HULU LANGAT – Koranic verses blaring from an orphanage loudspeaker was a daily wake-up ritual for residents of this tiny Malaysian village, but on Sunday there was an eerie silence.
Radzman Abdul Wahab, 25, who is attached to the Civil Defence Department in Kuala Lumpur, said he received the alert at 4.15pm before a team was rushed to the scene yesterday.
“When we arrived, we saw a large mound of earth and mud behind the madrasah and we could see lifeless bodies and hands sticking out from the mud.
“It was heart-breaking to see the young victims but I had to put aside my emotions and concentrate on rescuing those who were trapped under the rubble,” he said.
A landslide swept through the orphanage compound on Saturday, killing 16 people, most of them boys aged eight to 19 who were being cared for at the facility located 26 kilometres (16 miles) south of Kuala Lumpur.
They were rehearsing a drums performance at a tent set up near their dormitory when rocks, sand and mud came thundering down a hill at 2:30 pm (0630 GMT) after days of heavy rains.
As part of their daily routine, the boys would wake up early and recite the Koran – Malaysia is a mainly Muslim country – and their readings reverberated across the valley through a loud speaker.
During a visit by an AFP reporter on Sunday, residents of an area lined with concrete bungalows and fruit trees were still coming to grips with the tragedy.
“We are saddened by the death of the boys.

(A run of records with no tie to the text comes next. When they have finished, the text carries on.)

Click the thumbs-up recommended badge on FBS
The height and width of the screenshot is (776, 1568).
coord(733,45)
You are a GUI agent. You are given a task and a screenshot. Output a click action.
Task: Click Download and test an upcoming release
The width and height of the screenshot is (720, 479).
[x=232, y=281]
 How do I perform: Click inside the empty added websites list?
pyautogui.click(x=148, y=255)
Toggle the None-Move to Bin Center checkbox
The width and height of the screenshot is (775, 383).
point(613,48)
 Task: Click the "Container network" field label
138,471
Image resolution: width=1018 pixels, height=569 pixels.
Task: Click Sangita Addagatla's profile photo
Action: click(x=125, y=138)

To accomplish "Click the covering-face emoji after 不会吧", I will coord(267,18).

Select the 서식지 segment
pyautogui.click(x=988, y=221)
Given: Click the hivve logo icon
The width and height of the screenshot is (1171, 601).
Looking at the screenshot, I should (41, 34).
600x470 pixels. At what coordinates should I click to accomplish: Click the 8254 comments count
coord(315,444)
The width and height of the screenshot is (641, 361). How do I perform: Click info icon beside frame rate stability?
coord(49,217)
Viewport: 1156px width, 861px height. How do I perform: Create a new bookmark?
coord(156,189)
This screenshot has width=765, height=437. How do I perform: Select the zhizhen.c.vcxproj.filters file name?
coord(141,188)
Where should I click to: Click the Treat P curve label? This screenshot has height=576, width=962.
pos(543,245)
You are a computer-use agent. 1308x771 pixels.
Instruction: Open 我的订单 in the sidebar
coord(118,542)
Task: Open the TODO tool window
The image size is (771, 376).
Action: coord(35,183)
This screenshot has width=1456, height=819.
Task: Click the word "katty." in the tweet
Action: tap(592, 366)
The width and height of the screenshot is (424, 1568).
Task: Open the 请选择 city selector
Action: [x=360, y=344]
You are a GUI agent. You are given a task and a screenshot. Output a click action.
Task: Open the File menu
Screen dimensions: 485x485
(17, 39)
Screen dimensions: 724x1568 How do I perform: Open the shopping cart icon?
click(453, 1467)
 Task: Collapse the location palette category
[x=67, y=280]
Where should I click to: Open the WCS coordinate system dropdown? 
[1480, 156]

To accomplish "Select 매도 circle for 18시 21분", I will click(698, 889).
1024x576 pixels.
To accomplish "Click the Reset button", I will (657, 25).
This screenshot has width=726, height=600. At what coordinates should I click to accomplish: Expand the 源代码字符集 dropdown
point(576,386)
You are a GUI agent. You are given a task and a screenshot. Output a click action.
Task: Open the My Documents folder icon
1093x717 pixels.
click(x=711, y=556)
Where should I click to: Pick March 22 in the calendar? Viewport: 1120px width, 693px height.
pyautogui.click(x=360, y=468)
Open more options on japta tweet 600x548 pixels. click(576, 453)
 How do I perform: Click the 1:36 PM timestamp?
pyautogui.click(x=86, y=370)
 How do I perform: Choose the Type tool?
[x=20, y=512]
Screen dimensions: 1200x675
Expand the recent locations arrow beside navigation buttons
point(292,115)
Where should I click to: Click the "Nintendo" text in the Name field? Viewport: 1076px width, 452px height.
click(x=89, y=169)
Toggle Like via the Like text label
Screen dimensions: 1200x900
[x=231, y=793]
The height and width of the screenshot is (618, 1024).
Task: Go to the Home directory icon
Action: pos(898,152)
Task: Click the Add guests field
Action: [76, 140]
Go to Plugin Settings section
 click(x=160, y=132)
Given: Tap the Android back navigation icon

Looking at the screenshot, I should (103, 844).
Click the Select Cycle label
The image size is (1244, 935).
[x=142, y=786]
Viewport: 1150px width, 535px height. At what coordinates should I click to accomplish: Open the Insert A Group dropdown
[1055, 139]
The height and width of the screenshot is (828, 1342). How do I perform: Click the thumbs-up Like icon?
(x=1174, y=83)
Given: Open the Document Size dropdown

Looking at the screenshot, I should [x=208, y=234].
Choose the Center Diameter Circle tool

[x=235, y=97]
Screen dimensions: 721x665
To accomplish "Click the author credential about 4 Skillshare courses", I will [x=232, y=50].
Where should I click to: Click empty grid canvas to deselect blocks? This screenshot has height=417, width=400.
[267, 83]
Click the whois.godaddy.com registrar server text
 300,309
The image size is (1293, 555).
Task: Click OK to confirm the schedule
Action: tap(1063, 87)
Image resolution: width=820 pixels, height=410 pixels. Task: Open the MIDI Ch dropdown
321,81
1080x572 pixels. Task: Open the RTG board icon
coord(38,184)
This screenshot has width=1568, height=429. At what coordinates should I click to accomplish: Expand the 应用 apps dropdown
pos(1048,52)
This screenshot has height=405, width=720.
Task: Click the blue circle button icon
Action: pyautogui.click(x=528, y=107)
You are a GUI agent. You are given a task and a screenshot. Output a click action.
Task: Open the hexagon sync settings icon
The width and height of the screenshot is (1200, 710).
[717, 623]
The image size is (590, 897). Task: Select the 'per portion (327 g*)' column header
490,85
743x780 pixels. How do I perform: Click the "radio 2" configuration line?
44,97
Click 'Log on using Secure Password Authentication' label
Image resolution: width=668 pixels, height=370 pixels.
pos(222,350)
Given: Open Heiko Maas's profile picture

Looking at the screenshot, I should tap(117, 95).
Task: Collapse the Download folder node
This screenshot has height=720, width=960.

I’m still traumatised by the cries that I heard,” said Kamarul Zaman Yaacob, 44, who rushed to the scene after getting a call from a friend.
“I saw someone covered by the earth, I could only see his head. I heard some of the victims crying for help and after a short while, there was silence,” he told AFP.
“We could not do so much, there were lots of rocks and sand.”
Another resident, Mohamad Azam, 38, said he was alerted by his mother-in-law about the incident.
“I rushed to the orphanage, I saw some victims, some of them were still alive. Many were screaming in pain and asking for help,” he said. “We managed to pull out two people. We are shocked and saddened by this incident.
“We liked the boys, the would come and play the ‘kompang’ (a Malay drum) and sing songs whenever there was a function in the village, we’re going to miss them, they were part of our family.”
Zairul Asyraf, 17, one of the boys at the orphanage said he was about to walk from the dormitory to the tent when the landslide roared down.
“I heard screams asking for help. I was shocked and I tried to help pull my friends out. I managed to pull out two of my friends,” he said.
“I like this place very much, my friends are great. I’m prepared to stay here despite this tragedy,” said Zairul, who lost his mother at a young age and does not know where his father is.
Resident Ramli Jafar, 59, said that when his son got married five years ago, the boys from the orphanage came over and played the drums.
“It breaks my heart to know that this had happened to them,” he said.
Another local, Ishak Abdul Majid, 56, was also mourning.
“This valley is now swept with gloom and silence. We used to hear Koranic verses early in the morning. This morning, there was was total silence.”